Statistical Physics on Complex Networks: from Spin Statistics to Information Propagation

Statistical Physics on Complex Networks: from Spin Statistics to Information Propagation
10:00
Room 4472 (Lifts 25-26), HKUST

Abstract


Statistical physics of spin systems provides a framework to investigate mechanisms underneath information propagation on complex networks. This thesis strengthens the bond between the branch of physics and network science and improves the developing framework. Specifically, this thesis generalizes the topology of spin systems from regular lattices to various types of complex networks and studies the spin statistics in the systems with numerical simulation.
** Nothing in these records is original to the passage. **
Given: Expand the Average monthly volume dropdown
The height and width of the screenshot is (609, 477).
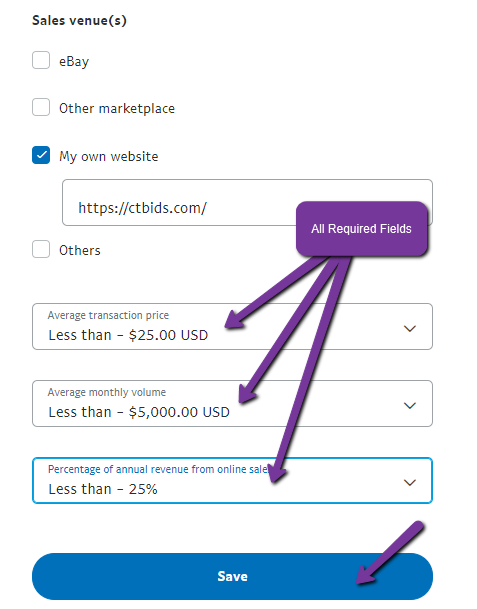Looking at the screenshot, I should pos(232,404).
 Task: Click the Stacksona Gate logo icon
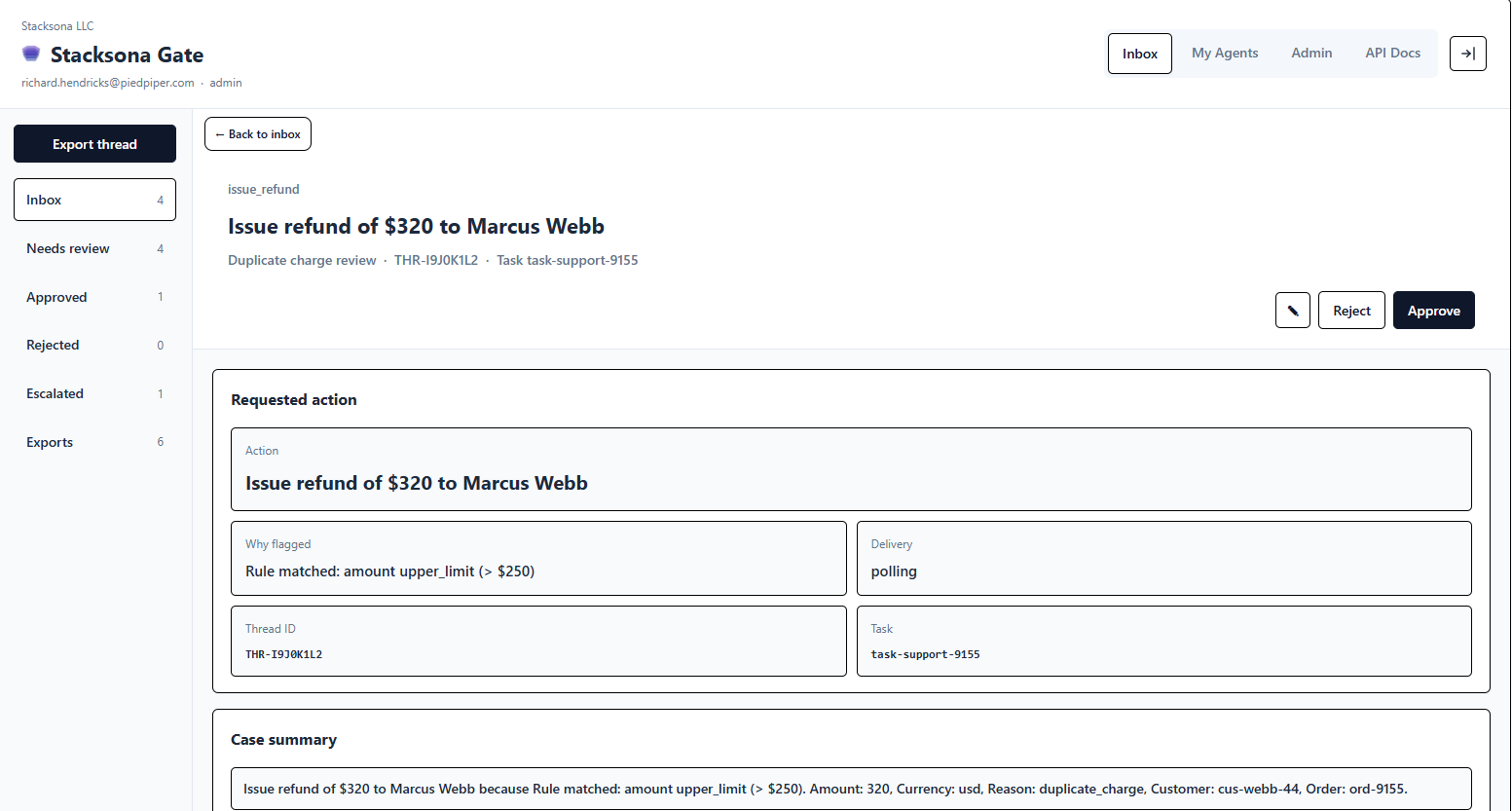click(x=31, y=54)
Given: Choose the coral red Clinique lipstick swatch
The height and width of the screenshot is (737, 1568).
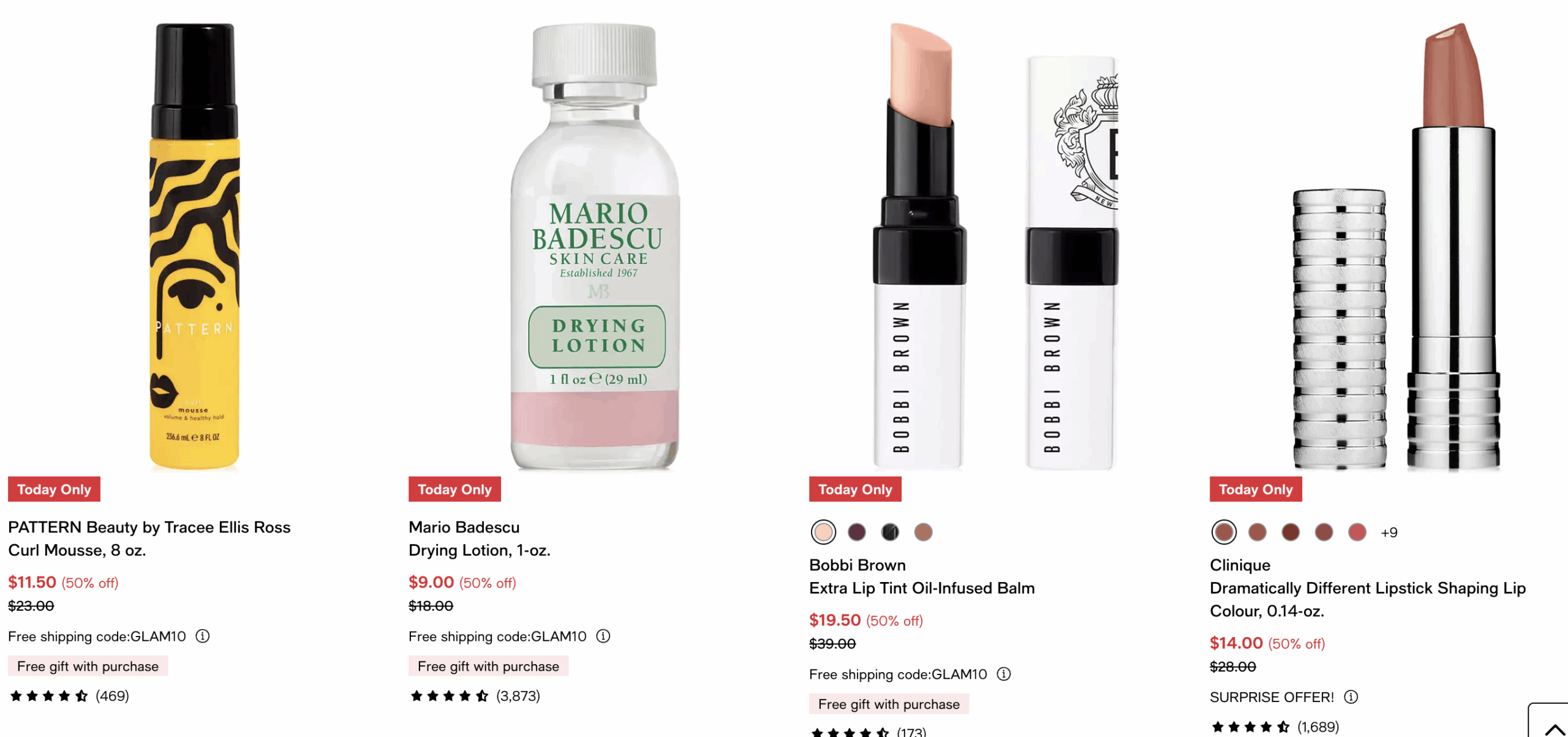Looking at the screenshot, I should tap(1357, 532).
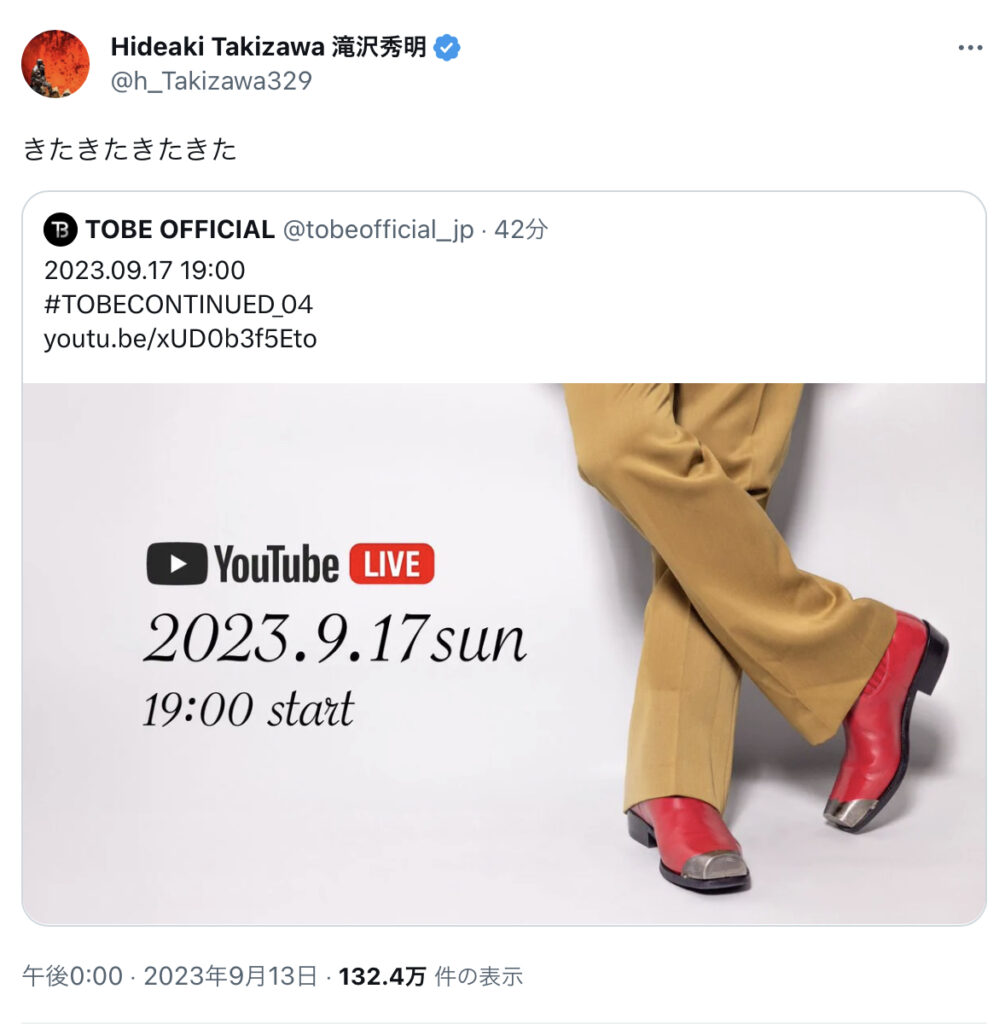Click the blue verified badge
This screenshot has height=1024, width=1005.
[x=447, y=48]
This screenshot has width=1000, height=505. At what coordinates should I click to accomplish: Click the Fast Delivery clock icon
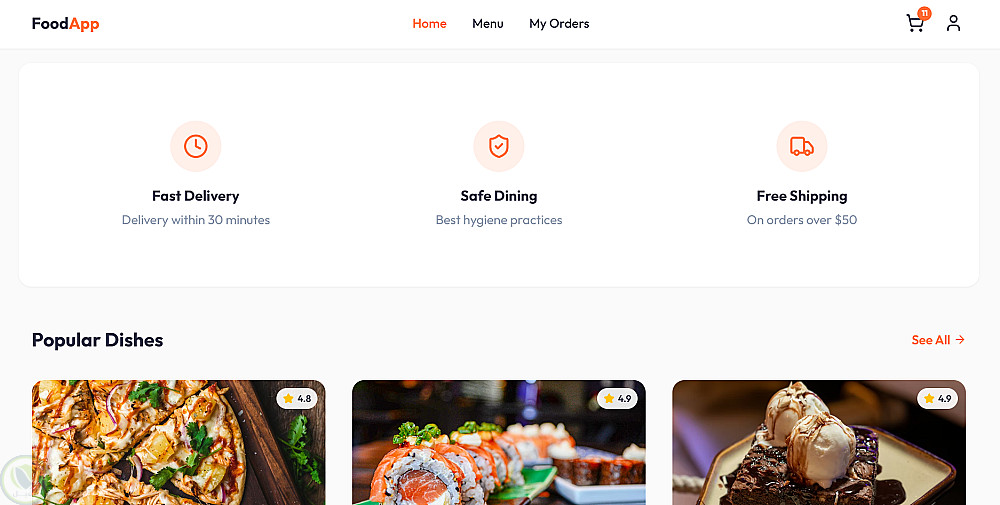click(196, 146)
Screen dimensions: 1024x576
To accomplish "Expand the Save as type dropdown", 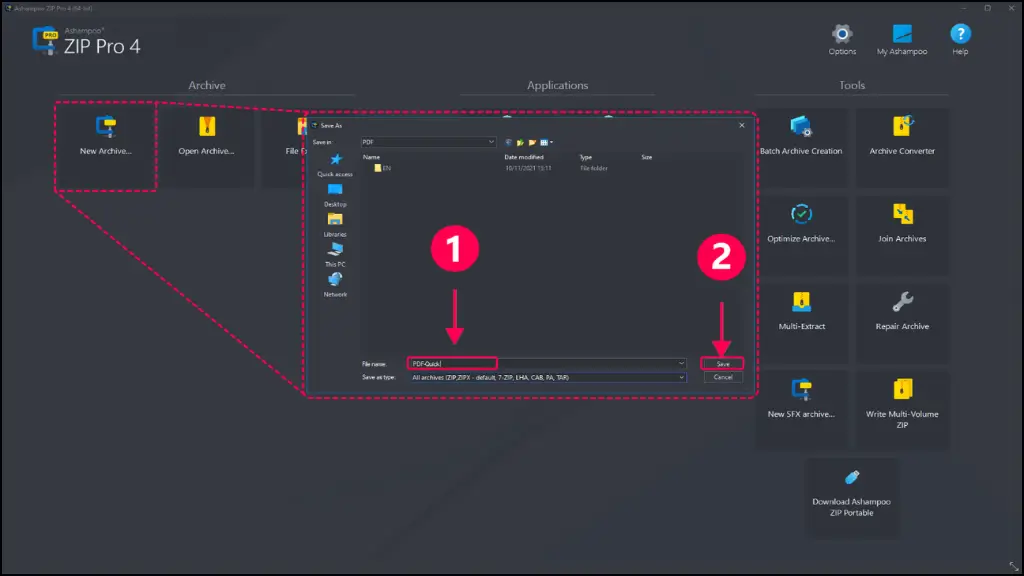I will click(x=681, y=377).
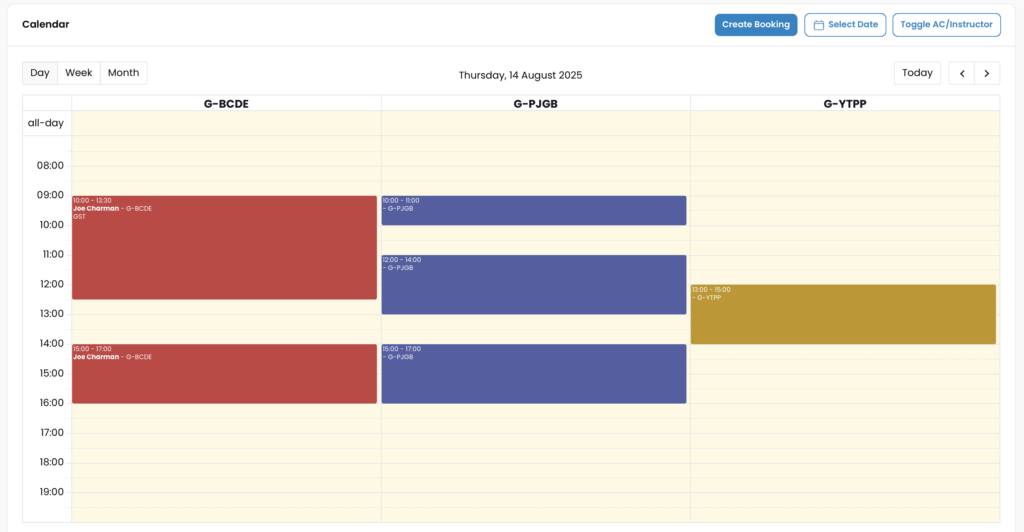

After reviewing fundamental statistical physics and graph theory, subsequent chapters analyse the topological dependence of the systems’ thermal criticality and the extent of damage by freezing spins with various centrality—a spin system’s critical temperature is lower on a smallworld network but higher on a scale-free network, and it is more destructive to a spin system by freezing a spin with a high degree or a high information centrality. Lastly, the thesis extends centrality measures to measures of efficiency in information
propagation, like joint sales potential, and discusses an algorithm that may locate a group of nodes that has a high joint sales potential.

Speakers / Performers:
Mr. Chun Yin YIP
Department of Physics, The Hong Kong University of Science and Technology
Language
English
Organizer
Department of Physics